__Belge Alıntısı__
================================

Ben size cuma gecesi, Cemal Reşit Rey Salonunu tıklım tıklım dolduran seyircilerle birlikte yaşadıklarımı anlatayım da, başlıktaki ".." yerine kelimeyi siz koyun..
***
Kızılordu Korosu, dünyanın en eski, en ünlü ve hâlâ yaşayan topluluklarının başında gelir..
Onlarla ilk tanışmam, tesadüfen elime geçen bir albümleriyle oldu.
Üniversite yıllarımda.. Rus Halk Müziği ile Dormen Tiyatrosu'nun sahnelediği Şahane Züğürtler adlı unutulmaz oyunun finalinde Ayfer Feray'ın söylediği hepimizi ağlatan "O çiçornia" ile tanışmış, daha sonra Sarita Montiel'in söylediği Moskova Geceleri ile âşık olmuştum.
Her yerde Rus Halk Müziği plakları ararken, Fransız yapımı Kızıl Ordu Korosu plağını bulunca mest olmuştum.

================================

__Veri Kayıtları__

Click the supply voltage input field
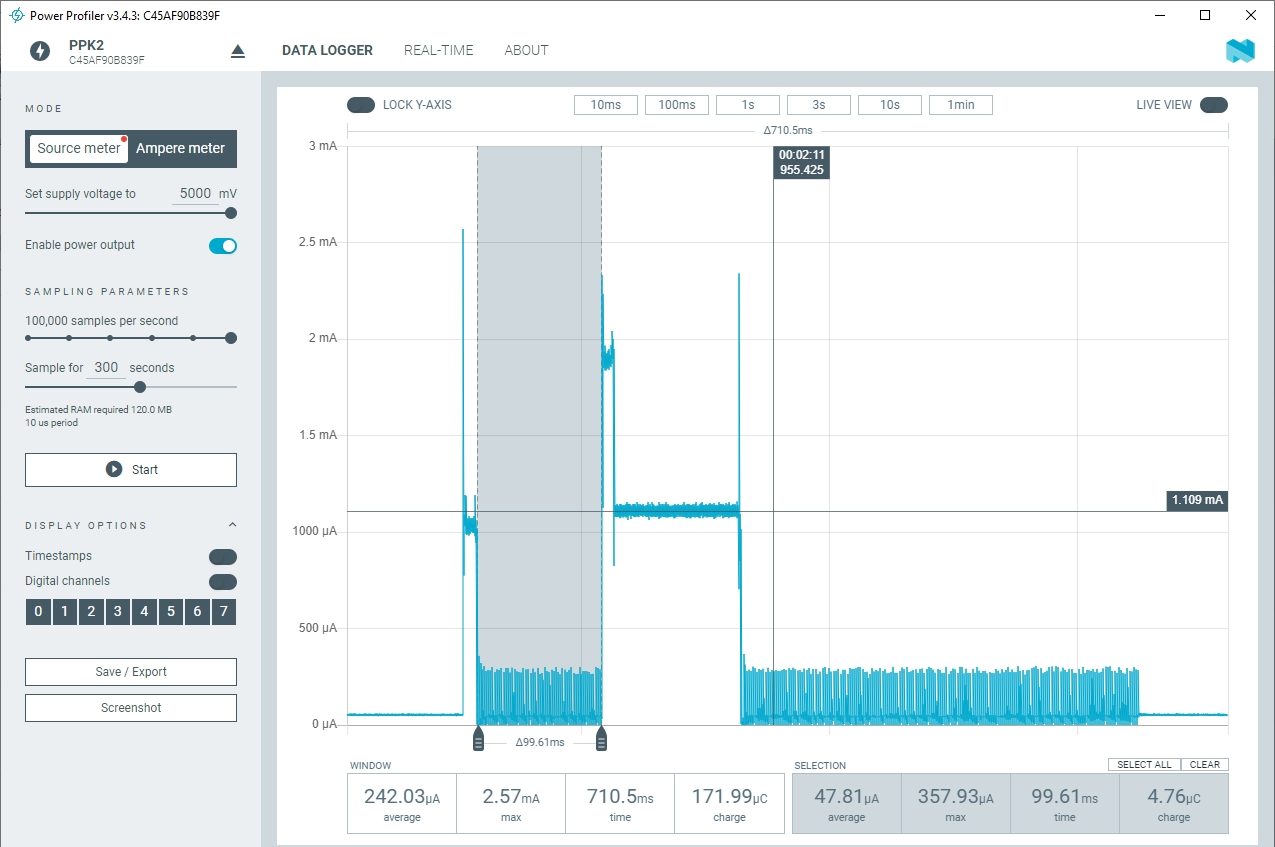Image resolution: width=1275 pixels, height=847 pixels. tap(195, 194)
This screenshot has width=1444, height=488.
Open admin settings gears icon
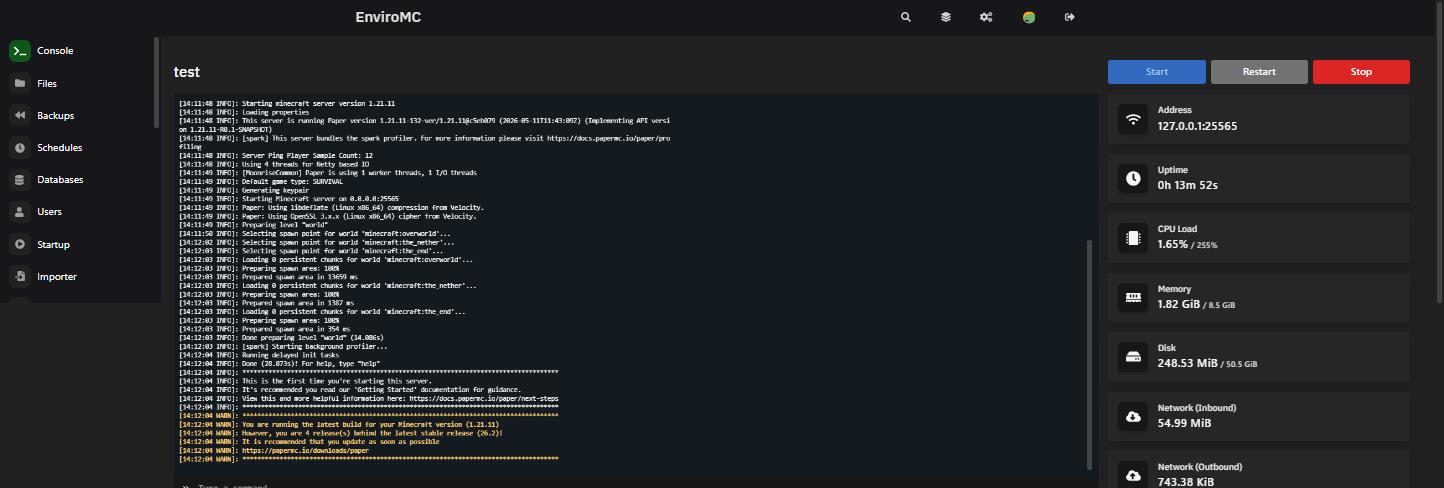point(986,17)
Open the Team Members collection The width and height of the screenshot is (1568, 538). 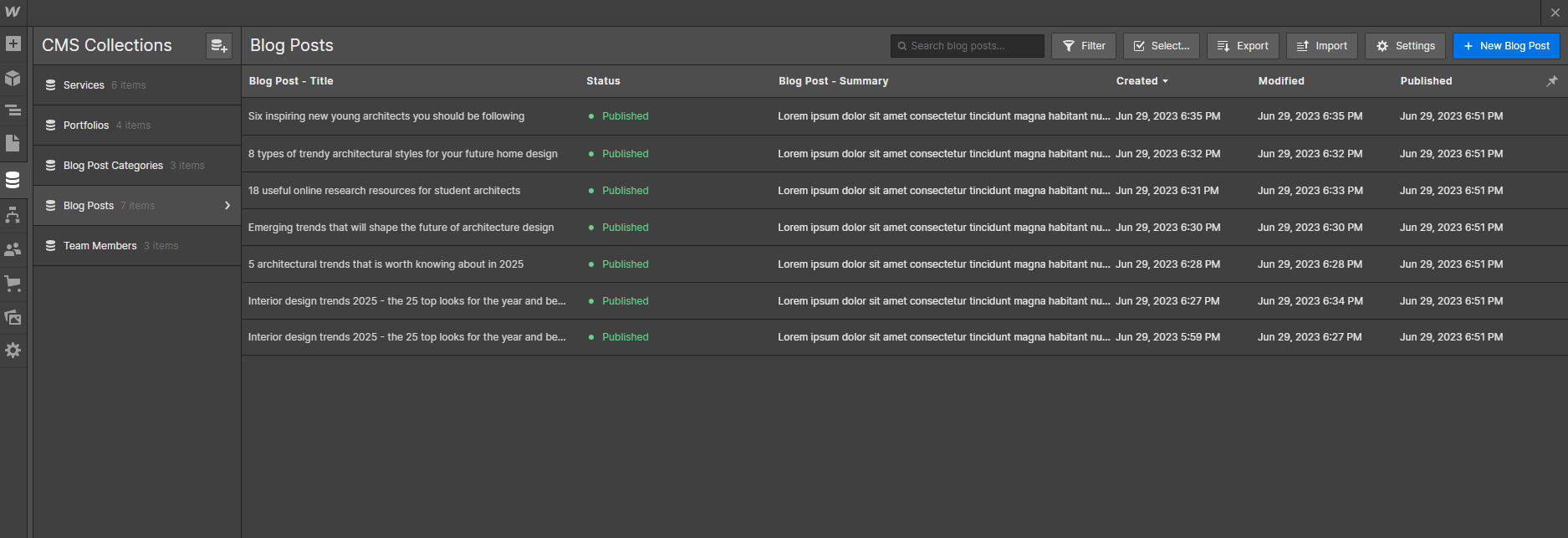click(100, 246)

================================

__Görev Tanımı__
Yukarıdaki Kızılordu Korosu konulu belge alıntısını, son cümlesinden sonra gelecek kısmı yazarak sürdürün.

__Alıştırma Sonucu__
1928'de, Aleksandr Aleksandrov tarafından Sovyetler Birliği halkına moral vermek için zamanın kara trenleri ile bitmez tükenmez turneler yapan koro, Soğuk Savaş döneminde Batı Dünyasına, Rusları sevdirme göreviyle, yurt dışı turnelere başlamış, amaca da ulaşmıştı.
Sovyetler Birliği'nden nerdeyse nefret edenler bile, bu sanatçılar ve sporculara sempati duymağa başlamışlardı.
Kızılordu Korosu, bu turnelerde Türkiye'ye de gelmeye başladı. Her defasında heyecanla gittim. Her defasında bayıldım..
Ünlü Koro'nun ve tabii başından beri onlara eşlik eden dans gurubunun 64 kişisini taşıyan uçak, esrarengiz şekilde Karadeniz'e gömüldüğünde sanırım en çok üzülenler arasındaydım.
İşte bu unutulmaz Koro, 2016'daki kazadan beri ilk defa yurt dışında konser veriyordu. Hem de Türkiye'de..
Her şeyi iptal edip, cuma gecesi o konsere nasıl koştuğumu tahmin edersiniz..
Konser harika başladı.. Mizansenler enfesti.
Arkalarındaki büyük ekranda söyledikleri şarkıya eşlik eden görüntüler, duygularımızı katlıyordu.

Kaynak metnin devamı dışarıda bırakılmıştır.